* _BEREITGESTELLTER TEXT_
○ ○ ○ ○
Ob Neid das richtige Wort ist? Marthe-Victoria Lorenz überlegt kurz. Dann sagt sie: „Nein, Neid ist es nicht. Aber man ärgert sich schon ein bisschen, wenn ein Fußballclub mal wieder Millionen für einen neuen Spieler ausgibt, während man selbst nur ein paar hundert Euro für neue Trikots bräuchte – und das Geld nicht bekommt.“

Lorenz hat diese Ungleichheit häufig erlebt. Als Abteilungsleiterin der Basketball-Abteilung und Trainerin der Frauen-Nachwuchsmannschaften des MTV Stuttgart erntete sie mehr als einmal Absagen, wenn sie auf der Suche nach neuen Sponsoren war. Und das lag nicht nur daran, dass sie sich mit Nachwuchs-Frauen-Basketball tatsächlich in der sportlichen Nische befand. „Ich habe durch mein sportliches Umfeld mitbekommen, wie schwierig es generell ist, Unterstützer für den Breitensport zu gewinnen“, erinnert sich Lorenz, die damals auch im Eishockey engagiert war.

3000 Euro für die Damen-Unterwasserhockey-Nationalmannschaft

Doch statt frustriert aufzustecken und ihre Mannschaft noch eine weitere Saison in den alten Jerseys spielen zu lassen, entschied sich Lorenz dafür, aktiv zu werden, und gründete Mitte 2013 die Sponsoring-Plattform Fairplaid. Den Anstoß dafür gab ein Artikel im US-amerikanischen „Time Magazine“. Darin ging es um Crowdfunding – also um die Finanzierung von Projekten durch viele kleine Einzelspenden gegen Belohnung. Besonders in der Start-up-Branche schon damals ein erprobtes Mittel, im Sport aber zu Lorenz‘ Überraschung noch ungenutzt.

Die Idee schlug ein. Seit der Gründung hat Fairplaid mithilfe von mehr als 4550 Unterstützern knapp 315.000 Euro eingesammelt und somit 95 Sportprojekte finanziert. Darunter meist Projekte aus dem deutschen Vereinsalltag wie eine Zeitmessanlage für einen Leichtathletikverein, Trikots für einen Berliner Basketballklub oder Turngeräte für eine Kindersportabteilung, aber auch sportliche Kuriositäten. So sammelte die Damen-Unterwasserhockey-Nationalteams mehr als 3000 Euro ein, um zur Weltmeisterschaft nach Ungarn zu fliegen und im internationalen Wettkampf genau das zu machen, wonach es klingt: Hockey unter Wasser zu spielen. Auch die deutsche Quidditch-Nationalmannschaft (ja – der Zauberer- und Hexensport aus den Harry-Potter-Romanen) konnte die nötigen 800 Euro gewinnen, die die Mannschaft brauchte, um im Juli bei der Europameisterschaft in Italien antreten zu können.
○ ○ ○ ○
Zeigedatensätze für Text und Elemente

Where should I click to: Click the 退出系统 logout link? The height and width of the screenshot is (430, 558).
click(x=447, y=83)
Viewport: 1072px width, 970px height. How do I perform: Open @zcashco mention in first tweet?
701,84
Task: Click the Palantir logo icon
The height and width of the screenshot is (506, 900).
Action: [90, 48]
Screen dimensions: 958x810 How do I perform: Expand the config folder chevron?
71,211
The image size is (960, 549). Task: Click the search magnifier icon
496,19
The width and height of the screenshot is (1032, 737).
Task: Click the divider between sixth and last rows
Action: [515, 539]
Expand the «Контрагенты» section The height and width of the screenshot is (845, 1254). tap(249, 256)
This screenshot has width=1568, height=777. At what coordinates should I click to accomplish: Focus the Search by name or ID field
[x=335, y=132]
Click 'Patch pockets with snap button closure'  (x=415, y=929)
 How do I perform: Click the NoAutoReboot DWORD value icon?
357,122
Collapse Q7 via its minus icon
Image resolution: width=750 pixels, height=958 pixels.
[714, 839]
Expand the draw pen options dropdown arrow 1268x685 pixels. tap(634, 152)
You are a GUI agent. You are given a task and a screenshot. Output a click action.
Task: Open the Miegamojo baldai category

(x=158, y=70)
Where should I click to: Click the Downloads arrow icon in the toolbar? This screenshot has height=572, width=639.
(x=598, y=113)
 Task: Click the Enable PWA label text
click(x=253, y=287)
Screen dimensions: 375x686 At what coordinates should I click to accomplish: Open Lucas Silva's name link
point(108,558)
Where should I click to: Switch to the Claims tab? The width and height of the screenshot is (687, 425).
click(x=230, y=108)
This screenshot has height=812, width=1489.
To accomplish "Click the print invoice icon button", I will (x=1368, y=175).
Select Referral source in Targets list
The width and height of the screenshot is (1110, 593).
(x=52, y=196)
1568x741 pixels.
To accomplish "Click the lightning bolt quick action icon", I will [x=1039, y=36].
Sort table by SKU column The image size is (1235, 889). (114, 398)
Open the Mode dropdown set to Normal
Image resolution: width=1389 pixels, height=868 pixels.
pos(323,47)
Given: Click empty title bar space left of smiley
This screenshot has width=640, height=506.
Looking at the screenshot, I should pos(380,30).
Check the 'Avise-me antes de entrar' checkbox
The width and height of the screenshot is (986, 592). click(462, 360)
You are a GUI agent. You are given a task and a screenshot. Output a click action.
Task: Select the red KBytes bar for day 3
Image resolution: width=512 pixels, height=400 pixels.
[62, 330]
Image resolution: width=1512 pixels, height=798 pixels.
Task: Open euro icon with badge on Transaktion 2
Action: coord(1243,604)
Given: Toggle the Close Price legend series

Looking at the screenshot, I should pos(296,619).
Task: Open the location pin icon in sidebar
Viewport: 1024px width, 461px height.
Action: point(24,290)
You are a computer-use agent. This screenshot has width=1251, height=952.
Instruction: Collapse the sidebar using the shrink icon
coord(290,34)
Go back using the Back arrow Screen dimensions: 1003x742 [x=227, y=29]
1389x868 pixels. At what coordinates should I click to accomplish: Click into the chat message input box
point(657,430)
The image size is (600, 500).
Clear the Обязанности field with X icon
○ ○ ○ ○
* _ZU ERLEDIGEN_
1 > Wann wurde laut dem Text über Fairplaid die Sponsoring-Plattform gegründet?
2 > Zitiere aus dem Text über Fairplaid wörtlich die Passage, die bei „Lorenz hat diese“ beginnt und bei „Eishockey engagiert war.“ endet.

* _ERGEBNISSE NACHEINANDER_
1 > Mitte 2013

2 >
Lorenz hat diese Ungleichheit häufig erlebt. Als Abteilungsleiterin der Basketball-Abteilung und Trainerin der Frauen-Nachwuchsmannschaften des MTV Stuttgart erntete sie mehr als einmal Absagen, wenn sie auf der Suche nach neuen Sponsoren war. Und das lag nicht nur daran, dass sie sich mit Nachwuchs-Frauen-Basketball tatsächlich in der sportlichen Nische befand. „Ich habe durch mein sportliches Umfeld mitbekommen, wie schwierig es generell ist, Unterstützer für den Breitensport zu gewinnen“, erinnert sich Lorenz, die damals auch im Eishockey engagiert war.